Regarding on how to provide the buffer: Why not vend a [UInt8]? Sure, that will often require the user to copy the data out but that is true for an UnsafeRawBufferPointer too. (And of course SE-0256 would be even better but as you point out it was rejected...)
Sorry, I misread the alternative that was proposed. You wanted to write into a user-provided UnsafeMutableRawBufferPointer, I think I agree that's probably a step too far .

AlexanderM · July 23, 2019, 4:20pm

Isn't Data more suitable than [UInt8]?

lukasa · July 23, 2019, 4:22pm

Data is not in the standard library, so SystemRandomNumberGenerator cannot rely on it.

lukasa · July 23, 2019, 4:25pm

I'm happy to go down this road if the ABI experts concur that it's safe: it definitely seems more logical to me.

Ben_Cohen · July 23, 2019, 5:01pm

SE-0256 being rejected isn't really the problem here. Even if it had been accepted, it wouldn't have allowed for Data or UnsafeMutableRawBufferPointer because they are untyped, and it proposed a typed API.

But it is also not necessary to optimize this to take an inout C: Collection where Element == UInt8 because we have withContiguousMutableStorageIfAvailable, allowing a [UInt8] to be used without unnecessary allocation.

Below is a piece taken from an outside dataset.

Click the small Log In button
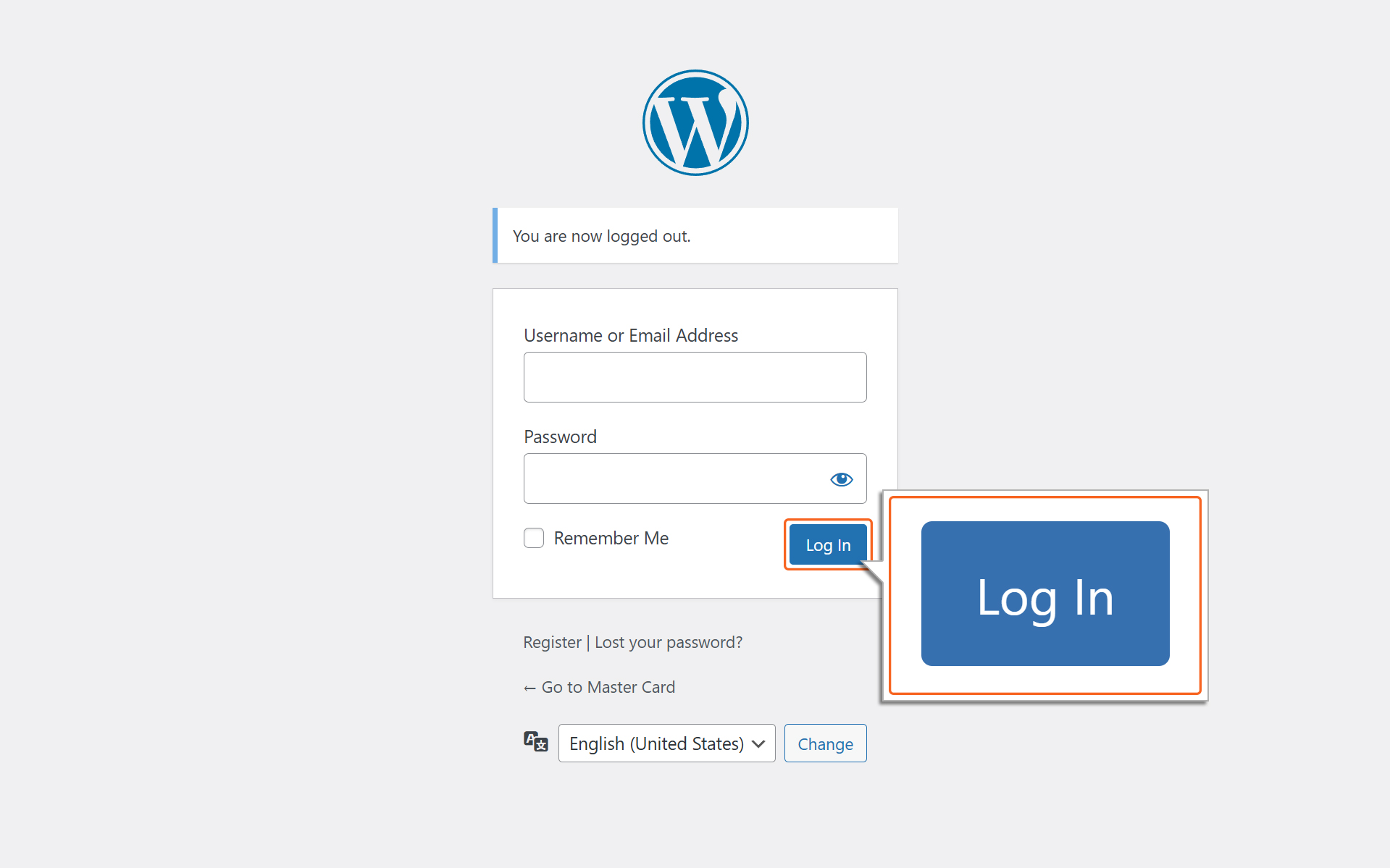[828, 544]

Tino · July 23, 2019, 5:09pm

Actually, I'd go even further and replace next with something like the suggested method... -> +1

lukasa · July 23, 2019, 5:11pm

As it's already shipped, that's not really workable now. Changing the required function that conforming types need to implement cannot be done without breaking source, which seems unnecessary here.

beccadax · July 23, 2019, 5:28pm

The documentation does not say that. It says:

While the system generator is automatically seeded and thread-safe on every platform, the cryptographic quality of the stream of random data produced by the generator may vary.

While the underlying source of randomness in Darwin is a CSPRNG, I don’t believe that any of the (admittedly fairly thin) Swift APIs built on top of it have been audited by security folks. Is my recollection incorrect?

lukasa · July 23, 2019, 5:31pm

My belief is that the documentation is bad and needs correcting. See: Strengthen SystemRandomNumberGenerator docs. by Lukasa · Pull Request #26294 · apple/swift · GitHub. My thesis is outlined on that issue, and I'm reluctant to derail this thread with a discussion of that thesis.

Can I suggest that we keep all discussion of that topic either on that issue or in a new thread? We can consider the discussion of this pitch contingent on my assertion of cryptographic security being true, and if it turns out to be false then we can consider revising the pitch.

dnadoba · April 1, 2021, 10:45am

Anything blocking this proposal? Almost all answers seams to be positive.
I just need exactly this kind of API to get 16 random bytes to generate a nonce for the Sec-WebSocket-Key as defined in RFC 6455.
It would be enough if it were implemented on SystemRandomNumberGenerator.
For now I will just generate two UInt64 but it would be nice if we add this.
Anything I can help with to move this forward?